Fortifying the landscape

Emma Trevarthen – former Monuments for the Future Officer
Emma now works for Historic England carrying out aerial surveys of archaeological sites, so she’ll still be keeping an eye on the moors but this time from the skies

Prehistoric hillforts and promontory forts of the North York Moors

Eight prehistoric fortified sites have been recorded within the North York Moors National Park. These monuments command some of the highest points in the Moors and the ramparts of some can still be clearly seen, their defensive nature apparent.

The earthwork ramparts at Round Hill hillfort. Copyright NYMNPA.

The earthwork ramparts at Round Hill hillfort

With the exception of the hillfort at Round Hill at Westerdale (a mutivallate hillfort with two or more lines of earthwork defences), all are described as Promontory Forts and are located for the most part at the western and northern edges of the Cleveland Hills. Their existence, and that of the long linear earthworks they are associated with, suggests a period of consolidation of settlement and social organisation in the Iron Age, roughly 2,500 years ago.

As the names suggest, hill forts and promontory forts utilise natural topographic features to create defended spaces which would have housed people, animals and various industries. They would have been clearly visible to the surrounding countryside suggesting not only a desire to fortify and protect but also to project the high status of the residents. The defences would have consisted of a series of imposing banks and deep ditches with a break for a well-defended gated entrance. Within the fortified area there were likely to be domestic dwellings, shelters for livestock and storage areas for food and weaponry.

Recent archaeological excavation at Boltby Scar suggests that this site may have been in use from the Late Bronze Age, roughly 3,000 years ago. It is likely to be contemporary with Roulston Scar, the largest Iron Age fort in the north of England, which is immediately to its south with Lake Gormire almost equidistant between the two.

Reconstruction drawing of the defensive banks and ditches at Boltby Scar promontory fort. Copyright NYMNPA.

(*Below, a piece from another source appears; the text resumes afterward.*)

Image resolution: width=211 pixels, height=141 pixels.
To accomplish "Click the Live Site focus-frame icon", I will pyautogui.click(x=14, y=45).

Reconstruction drawing of the defensive banks and ditches at Boltby Scar promontory fort

Although outside the boundary of the National Park, it is worth noting another promontory fort, Eston Nab, which has also been dated to the Late Bronze Age and with Roulston Scar, Boltby Scar and Knolls End, forms a band of forts from the coast around the western high ground of the Cleveland Hills, overlooking the Tees Valley in the north and the Vale of York to the south.

Place names

The word ‘Scar’ is likely to derive from a Norse word, ‘skera’, meaning a cliff or rocky outcrop with a steep face. It is an element that occurs often in place names throughout the North York Moors, often combined with other descriptive terms, such as in Hagg Scar Wood and Whitestone Scar, or joined with a local place name such as at Boltby Scar.

‘Nab’ has a similar meaning, describing a rocky promontory or outcrop. In the North York Moors there are a number of ‘Nab’ place names including Penny Nab, Highcliffe Nab, lots of Nab Ends and even a Nab Scar.

Folklore

Although the Giants of the North York Moors are credited with a number of landscaping events, there does not appear to have been a connection made between them and the creation of any of the Iron Age forts recorded on the Moors. Nor are there any definite links with horses, white or otherwise, even though Boltby Scar lies adjacent to a historic horse racing track, and Roulston Scar overshadows the (Victorian) Kilburn White Horse.  Themes associated with hillforts in other parts of the country such as buried treasure and slumbering dragons are also absent.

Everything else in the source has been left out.